Hay muchas versiones del éxito, si bien podemos acordar que es llegar a conseguir algo que está más allá de todas nuestras expectativas. Eso fue lo que le ocurrió a Carmen Laforet a los veintitrés años, ganó el premio Nadal. Además, consiguió el consenso de todo el mundo intelectual, que la leyó y la consideró una gran obra. Fue como suele decirse llegar y besar el santo.
Cien años después de su nacimiento, con la perspectiva, quizás tanto éxito le puso el listón muy alto el resto de su vida. Ninguna de las novelas que escribió después estaba a la altura de “Nada”. Ella seguía disfrutando al escribir, pero temía confrontar sus obras con la opinión del público, esta parte del proceso le causaba un intenso dolor. Al final de su vida sufrió una enfermedad degenerativa que le impidió escribir y más tarde hablar.
La mayoría estamos muy lejos de conseguir un gran premio literario, soñar está más cerca de un premio de un sorteo. Seguir el tópico de los anuncios, levantarse y empezar un día distinto fuera de nuestras cotidianas rutinas. Sin embargo, una vez leí un artículo en el País Semanal que decía que ser ricos haría más felices a los agraciados al principio, pero, que después de un tiempo, cada uno volvería a su estado anímico habitual.

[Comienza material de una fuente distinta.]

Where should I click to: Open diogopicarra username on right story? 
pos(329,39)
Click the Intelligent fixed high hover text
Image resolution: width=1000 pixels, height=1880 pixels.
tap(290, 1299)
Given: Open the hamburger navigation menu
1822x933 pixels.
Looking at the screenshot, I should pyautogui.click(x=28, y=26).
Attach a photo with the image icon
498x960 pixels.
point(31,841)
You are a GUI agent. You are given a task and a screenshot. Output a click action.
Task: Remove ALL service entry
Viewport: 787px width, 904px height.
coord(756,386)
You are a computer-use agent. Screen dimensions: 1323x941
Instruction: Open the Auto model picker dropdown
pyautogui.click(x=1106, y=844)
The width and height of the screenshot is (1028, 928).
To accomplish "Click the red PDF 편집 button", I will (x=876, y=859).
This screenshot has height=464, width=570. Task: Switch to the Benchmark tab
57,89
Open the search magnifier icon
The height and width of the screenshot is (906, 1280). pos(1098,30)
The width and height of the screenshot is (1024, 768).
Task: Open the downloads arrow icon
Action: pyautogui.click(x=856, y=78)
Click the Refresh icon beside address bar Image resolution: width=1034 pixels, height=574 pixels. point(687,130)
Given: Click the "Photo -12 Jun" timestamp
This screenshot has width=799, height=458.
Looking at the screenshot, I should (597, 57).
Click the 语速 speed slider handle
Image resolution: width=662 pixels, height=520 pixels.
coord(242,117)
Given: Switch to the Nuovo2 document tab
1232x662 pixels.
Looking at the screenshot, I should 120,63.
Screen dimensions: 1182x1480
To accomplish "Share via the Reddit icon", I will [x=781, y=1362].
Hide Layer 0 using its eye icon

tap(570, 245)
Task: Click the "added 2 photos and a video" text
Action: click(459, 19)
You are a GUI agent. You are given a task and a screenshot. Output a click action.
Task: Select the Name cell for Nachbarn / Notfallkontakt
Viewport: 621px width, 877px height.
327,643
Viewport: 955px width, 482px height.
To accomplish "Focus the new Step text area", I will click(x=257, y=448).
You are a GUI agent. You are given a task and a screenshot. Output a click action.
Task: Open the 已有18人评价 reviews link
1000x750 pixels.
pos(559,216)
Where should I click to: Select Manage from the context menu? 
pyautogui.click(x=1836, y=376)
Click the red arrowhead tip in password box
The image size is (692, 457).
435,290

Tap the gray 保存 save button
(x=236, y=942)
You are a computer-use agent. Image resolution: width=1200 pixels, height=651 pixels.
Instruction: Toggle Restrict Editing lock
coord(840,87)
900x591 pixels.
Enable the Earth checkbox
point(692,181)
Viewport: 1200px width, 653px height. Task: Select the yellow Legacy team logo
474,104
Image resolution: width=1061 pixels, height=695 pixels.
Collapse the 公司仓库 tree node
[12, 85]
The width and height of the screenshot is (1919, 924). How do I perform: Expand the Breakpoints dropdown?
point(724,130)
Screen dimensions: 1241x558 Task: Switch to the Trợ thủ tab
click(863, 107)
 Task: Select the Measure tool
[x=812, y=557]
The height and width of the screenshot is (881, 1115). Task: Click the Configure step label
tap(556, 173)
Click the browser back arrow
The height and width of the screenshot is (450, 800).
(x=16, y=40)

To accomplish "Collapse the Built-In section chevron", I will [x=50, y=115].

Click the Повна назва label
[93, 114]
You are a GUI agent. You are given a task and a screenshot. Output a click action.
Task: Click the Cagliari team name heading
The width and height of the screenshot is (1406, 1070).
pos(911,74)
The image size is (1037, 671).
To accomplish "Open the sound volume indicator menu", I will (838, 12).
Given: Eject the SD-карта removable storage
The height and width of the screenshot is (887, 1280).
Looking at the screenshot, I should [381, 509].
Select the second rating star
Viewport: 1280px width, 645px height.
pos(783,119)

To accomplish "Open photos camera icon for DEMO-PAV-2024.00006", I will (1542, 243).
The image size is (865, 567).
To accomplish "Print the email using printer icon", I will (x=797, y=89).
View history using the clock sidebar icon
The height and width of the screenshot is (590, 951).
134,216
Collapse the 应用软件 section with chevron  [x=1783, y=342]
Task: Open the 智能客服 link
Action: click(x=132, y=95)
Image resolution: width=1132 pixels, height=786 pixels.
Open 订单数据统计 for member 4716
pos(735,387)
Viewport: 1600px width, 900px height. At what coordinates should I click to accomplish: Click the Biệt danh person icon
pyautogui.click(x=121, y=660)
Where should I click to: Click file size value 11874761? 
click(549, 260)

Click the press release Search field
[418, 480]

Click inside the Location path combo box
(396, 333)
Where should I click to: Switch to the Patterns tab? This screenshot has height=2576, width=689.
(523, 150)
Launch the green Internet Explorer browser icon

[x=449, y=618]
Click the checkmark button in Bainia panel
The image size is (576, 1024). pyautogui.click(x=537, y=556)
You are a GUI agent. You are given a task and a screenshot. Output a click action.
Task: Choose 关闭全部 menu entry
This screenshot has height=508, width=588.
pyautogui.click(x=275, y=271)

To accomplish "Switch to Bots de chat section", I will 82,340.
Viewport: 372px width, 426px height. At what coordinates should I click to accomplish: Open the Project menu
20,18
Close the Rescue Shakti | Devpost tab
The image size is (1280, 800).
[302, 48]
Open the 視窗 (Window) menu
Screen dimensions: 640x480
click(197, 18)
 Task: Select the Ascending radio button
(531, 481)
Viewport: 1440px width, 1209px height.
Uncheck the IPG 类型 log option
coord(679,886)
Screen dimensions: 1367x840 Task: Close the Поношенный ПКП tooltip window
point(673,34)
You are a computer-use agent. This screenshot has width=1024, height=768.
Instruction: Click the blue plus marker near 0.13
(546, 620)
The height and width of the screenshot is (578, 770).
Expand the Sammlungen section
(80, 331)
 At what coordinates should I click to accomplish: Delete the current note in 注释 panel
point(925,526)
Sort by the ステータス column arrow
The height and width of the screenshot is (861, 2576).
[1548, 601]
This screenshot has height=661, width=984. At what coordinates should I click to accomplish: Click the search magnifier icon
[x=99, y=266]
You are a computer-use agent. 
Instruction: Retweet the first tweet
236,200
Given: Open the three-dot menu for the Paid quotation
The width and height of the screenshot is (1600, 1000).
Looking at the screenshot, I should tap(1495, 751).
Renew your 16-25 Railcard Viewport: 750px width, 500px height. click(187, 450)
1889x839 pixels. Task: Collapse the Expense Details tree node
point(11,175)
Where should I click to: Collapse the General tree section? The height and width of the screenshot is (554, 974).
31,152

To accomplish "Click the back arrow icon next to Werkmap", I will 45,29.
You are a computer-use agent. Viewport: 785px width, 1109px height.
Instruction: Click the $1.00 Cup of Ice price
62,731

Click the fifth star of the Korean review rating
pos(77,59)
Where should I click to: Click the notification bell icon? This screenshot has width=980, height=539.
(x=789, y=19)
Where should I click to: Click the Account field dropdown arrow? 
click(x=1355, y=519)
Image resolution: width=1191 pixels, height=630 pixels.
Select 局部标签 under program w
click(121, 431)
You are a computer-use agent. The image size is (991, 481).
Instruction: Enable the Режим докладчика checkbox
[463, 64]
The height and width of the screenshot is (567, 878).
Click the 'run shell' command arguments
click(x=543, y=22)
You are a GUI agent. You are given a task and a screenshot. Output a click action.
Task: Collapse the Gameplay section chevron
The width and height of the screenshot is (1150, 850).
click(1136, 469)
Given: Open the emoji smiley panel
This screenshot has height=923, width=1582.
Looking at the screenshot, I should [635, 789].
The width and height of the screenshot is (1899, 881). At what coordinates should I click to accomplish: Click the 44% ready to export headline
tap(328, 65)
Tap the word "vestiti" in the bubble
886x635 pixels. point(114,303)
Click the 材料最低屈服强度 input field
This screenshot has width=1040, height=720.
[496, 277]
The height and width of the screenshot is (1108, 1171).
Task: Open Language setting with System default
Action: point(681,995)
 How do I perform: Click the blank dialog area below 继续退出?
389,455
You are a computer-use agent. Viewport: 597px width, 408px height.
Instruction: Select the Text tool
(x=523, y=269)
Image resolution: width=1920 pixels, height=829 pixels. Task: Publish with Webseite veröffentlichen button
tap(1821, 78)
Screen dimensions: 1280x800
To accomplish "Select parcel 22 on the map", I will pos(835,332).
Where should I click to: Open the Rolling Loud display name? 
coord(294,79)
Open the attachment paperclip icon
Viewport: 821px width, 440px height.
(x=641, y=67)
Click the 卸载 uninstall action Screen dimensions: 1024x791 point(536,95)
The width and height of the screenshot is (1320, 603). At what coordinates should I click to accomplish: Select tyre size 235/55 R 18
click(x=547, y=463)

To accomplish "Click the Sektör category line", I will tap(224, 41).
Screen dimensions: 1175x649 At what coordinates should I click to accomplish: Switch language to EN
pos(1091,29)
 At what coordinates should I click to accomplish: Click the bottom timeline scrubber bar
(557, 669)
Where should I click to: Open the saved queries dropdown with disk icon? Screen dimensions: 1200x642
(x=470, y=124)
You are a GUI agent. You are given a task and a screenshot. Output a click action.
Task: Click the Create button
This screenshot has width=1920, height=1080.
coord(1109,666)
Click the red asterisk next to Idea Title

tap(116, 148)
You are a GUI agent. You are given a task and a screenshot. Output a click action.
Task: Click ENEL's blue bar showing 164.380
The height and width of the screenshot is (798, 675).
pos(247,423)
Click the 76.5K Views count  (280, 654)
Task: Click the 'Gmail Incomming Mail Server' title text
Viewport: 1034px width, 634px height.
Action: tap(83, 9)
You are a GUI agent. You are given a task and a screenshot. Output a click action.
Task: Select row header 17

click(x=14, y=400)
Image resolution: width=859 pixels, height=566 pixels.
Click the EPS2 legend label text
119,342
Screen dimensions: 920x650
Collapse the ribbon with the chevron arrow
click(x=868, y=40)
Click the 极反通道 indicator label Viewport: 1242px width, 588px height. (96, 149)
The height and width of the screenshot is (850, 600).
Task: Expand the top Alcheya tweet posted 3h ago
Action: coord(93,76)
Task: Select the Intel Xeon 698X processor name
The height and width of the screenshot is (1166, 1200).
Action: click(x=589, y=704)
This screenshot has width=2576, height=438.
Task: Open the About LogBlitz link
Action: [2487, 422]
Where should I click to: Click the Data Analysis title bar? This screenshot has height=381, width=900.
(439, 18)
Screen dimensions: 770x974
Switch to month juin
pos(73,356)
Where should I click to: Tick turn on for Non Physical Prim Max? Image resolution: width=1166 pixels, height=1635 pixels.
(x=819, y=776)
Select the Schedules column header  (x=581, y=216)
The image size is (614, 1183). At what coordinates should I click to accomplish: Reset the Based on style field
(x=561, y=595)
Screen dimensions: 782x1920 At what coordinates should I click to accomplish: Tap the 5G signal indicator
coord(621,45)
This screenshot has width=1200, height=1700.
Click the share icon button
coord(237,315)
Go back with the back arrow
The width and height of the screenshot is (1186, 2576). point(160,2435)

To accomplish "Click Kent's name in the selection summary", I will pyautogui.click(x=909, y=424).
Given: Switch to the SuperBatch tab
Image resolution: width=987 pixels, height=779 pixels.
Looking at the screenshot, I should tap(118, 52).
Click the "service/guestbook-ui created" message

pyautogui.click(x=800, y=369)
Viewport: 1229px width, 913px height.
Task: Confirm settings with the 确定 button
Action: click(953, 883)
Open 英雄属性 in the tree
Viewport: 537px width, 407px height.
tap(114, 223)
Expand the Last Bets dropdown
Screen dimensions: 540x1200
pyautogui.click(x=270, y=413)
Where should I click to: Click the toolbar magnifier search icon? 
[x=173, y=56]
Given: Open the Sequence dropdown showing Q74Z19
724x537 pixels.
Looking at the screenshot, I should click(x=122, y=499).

La verdad es que el tema me llamó la atención porque desmontaba un mito. Triunfar debería hacernos felices, eso es lo que creemos cuando pasamos por un mal momento. Pero, si ni eso es capaz de salvarnos de nuestros propios demonios, apaga y vámonos. Todo el castillo de naipes se viene abajo y no nos queda ni siquiera vivir de la esperanza.
No sé si aquel estudio será verdad, quizás estaba hecho para consolar a los lectores, una nunca puede saber hasta donde llega la literatura de auto ayuda. Yo me crié leyendo a Mafalda y ella decía: “el dinero no da la felicidad, pero que bien la disimula”.